Fraud Model Feedback

On this page
Prerequisites

Before optimizing feedback loops, understand:

TL;DR
  • Your vendor's ML model improves when you give it outcomes: chargebacks, fraud reports, and false positive flags
  • Chargebacks arrive 30-120 days late. Send fraud reports as soon as you confirm fraud to give the model faster signals
  • Score drift is real. The same score means different things over time. Check your score distribution weekly
  • Monitor four things: score distribution (weekly), block rate trend (weekly), fraud-in-approved rate (monthly), false positive sample (monthly)
  • At minimum, verify that chargebacks flow to your fraud vendor. This is the baseline. Everything else is optimization

Your fraud vendor's ML model is only as good as the data it learns from. Every fraud score you see is based on patterns the model learned from past transactions and their outcomes. If you don't feed outcomes back, the model stagnates.

This page covers how the feedback loop works, what breaks it, and what to monitor to keep your model accurate. For threshold setting and cost calculations, see Risk Scoring. For rule-based detection, see Building Fraud Rules.


What Your Fraud Score Actually Means

Every fraud vendor gives you a number. The number represents the model's estimate that a transaction is fraudulent.

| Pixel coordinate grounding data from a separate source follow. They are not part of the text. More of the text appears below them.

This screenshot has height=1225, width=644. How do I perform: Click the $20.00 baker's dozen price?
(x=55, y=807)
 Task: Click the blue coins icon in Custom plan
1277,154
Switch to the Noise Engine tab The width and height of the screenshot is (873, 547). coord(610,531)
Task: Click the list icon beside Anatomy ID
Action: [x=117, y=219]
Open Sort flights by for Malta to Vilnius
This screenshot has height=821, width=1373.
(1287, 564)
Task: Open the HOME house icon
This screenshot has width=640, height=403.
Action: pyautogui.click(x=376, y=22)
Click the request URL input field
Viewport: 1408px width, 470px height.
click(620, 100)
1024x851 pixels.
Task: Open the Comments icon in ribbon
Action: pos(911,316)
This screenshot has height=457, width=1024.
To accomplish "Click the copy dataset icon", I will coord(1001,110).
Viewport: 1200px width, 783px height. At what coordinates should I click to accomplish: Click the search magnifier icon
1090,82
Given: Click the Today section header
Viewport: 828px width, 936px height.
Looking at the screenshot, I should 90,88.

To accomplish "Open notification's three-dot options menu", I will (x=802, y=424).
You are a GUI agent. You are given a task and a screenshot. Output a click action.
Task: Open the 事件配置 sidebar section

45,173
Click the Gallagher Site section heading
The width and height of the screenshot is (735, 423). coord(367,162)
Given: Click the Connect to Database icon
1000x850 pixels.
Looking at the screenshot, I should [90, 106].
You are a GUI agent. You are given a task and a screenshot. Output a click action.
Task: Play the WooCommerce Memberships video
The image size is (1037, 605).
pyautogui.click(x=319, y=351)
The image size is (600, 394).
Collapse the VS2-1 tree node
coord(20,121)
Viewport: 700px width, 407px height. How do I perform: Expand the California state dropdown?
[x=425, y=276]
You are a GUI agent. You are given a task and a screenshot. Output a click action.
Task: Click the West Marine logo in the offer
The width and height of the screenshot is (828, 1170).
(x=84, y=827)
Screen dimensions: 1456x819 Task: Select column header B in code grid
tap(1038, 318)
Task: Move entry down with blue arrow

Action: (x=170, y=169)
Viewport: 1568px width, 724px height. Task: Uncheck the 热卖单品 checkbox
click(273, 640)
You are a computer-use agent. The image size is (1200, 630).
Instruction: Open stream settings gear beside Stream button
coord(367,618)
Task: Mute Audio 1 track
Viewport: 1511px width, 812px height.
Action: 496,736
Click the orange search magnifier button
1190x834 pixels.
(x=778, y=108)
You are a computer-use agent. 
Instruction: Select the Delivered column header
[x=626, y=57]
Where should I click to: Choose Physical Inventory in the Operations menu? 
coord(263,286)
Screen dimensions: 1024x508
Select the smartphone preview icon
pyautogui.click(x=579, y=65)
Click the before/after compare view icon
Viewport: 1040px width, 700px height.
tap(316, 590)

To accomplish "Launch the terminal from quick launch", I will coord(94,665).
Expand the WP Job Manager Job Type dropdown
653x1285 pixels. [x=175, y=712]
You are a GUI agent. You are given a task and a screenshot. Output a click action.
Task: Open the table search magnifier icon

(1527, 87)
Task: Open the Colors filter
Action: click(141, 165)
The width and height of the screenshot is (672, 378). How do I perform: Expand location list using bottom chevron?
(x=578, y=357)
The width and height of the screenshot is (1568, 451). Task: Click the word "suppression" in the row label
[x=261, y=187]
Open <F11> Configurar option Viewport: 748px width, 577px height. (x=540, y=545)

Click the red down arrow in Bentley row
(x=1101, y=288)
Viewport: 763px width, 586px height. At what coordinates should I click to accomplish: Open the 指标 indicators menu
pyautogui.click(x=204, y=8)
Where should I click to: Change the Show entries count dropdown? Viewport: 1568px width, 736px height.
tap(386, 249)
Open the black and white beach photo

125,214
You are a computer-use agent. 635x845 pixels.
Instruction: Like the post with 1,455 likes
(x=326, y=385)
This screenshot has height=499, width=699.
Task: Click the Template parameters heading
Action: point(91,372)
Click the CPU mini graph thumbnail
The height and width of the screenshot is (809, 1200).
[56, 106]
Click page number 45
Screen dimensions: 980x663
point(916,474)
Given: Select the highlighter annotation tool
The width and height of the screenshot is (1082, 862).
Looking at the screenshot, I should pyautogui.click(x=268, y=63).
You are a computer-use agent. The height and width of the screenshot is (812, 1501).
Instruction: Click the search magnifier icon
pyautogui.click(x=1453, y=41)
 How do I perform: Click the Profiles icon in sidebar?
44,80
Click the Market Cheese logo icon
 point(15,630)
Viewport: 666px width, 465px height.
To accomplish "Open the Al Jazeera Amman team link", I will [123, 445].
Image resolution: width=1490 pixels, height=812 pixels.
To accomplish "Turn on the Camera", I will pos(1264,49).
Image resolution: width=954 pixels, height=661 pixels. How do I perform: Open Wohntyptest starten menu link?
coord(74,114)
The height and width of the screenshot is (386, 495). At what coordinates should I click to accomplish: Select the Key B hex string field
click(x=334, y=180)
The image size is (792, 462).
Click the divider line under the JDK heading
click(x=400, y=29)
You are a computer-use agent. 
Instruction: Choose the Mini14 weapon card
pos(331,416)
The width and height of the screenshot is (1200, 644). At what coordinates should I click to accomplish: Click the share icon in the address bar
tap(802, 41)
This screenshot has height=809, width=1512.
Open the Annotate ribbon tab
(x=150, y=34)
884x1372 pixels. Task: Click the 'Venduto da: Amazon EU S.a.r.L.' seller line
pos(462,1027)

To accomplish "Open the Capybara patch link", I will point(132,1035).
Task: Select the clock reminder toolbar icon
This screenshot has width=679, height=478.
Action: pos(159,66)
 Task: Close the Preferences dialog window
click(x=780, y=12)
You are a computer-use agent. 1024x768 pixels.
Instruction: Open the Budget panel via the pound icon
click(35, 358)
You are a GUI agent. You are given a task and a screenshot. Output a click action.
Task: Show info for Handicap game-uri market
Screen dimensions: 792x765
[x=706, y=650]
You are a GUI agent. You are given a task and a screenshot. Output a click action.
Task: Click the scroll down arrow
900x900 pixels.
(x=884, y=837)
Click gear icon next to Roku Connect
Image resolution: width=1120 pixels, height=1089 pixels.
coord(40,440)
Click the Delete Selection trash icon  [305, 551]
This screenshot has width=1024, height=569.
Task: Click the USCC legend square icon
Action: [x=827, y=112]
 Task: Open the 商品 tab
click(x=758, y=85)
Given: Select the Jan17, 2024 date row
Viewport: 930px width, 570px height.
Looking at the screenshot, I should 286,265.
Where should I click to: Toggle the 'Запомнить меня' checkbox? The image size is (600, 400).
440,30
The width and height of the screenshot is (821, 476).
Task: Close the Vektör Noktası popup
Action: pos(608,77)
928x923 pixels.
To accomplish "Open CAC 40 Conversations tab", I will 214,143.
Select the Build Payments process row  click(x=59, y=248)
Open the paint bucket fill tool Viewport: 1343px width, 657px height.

VendorScore RangeHigher Means
Stripe Radar0-100Higher risk
Sift0-100Higher risk
ForterConfidence %Higher confidence in approve/decline decision
Signifyd0-1000Higher confidence the order is good
Adyen0-100+Higher risk

The same score means different things at different businesses. A Stripe Radar score of 65 on a $20 digital download is a different bet than a score of 65 on a $2,000 electronics order. Your thresholds should reflect your margins, fraud rate, and tolerance for false positives.

For setting thresholds and calculating the cost trade-off, see Risk Scoring: Finding Your Thresholds.


How the Model Learns: The Feedback Loop

Your vendor's ML model improves when you tell it what actually happened after a transaction was scored. This is the feedback loop.

The Three Types of Feedback

1. Chargebacks (automatic in most setups)

When a customer disputes a charge with their bank, the chargeback flows from the card network through your processor. If your fraud vendor is your processor (Stripe, Adyen), this happens automatically. If you use a third-party vendor (Sift, Forter), verify the integration is passing dispute data.

  • Signal strength: High. A chargeback is a confirmed bad outcome.
  • Delay: 30-120 days after the transaction. This is the core problem (see below).

2. Fraud reports (manual or semi-automated)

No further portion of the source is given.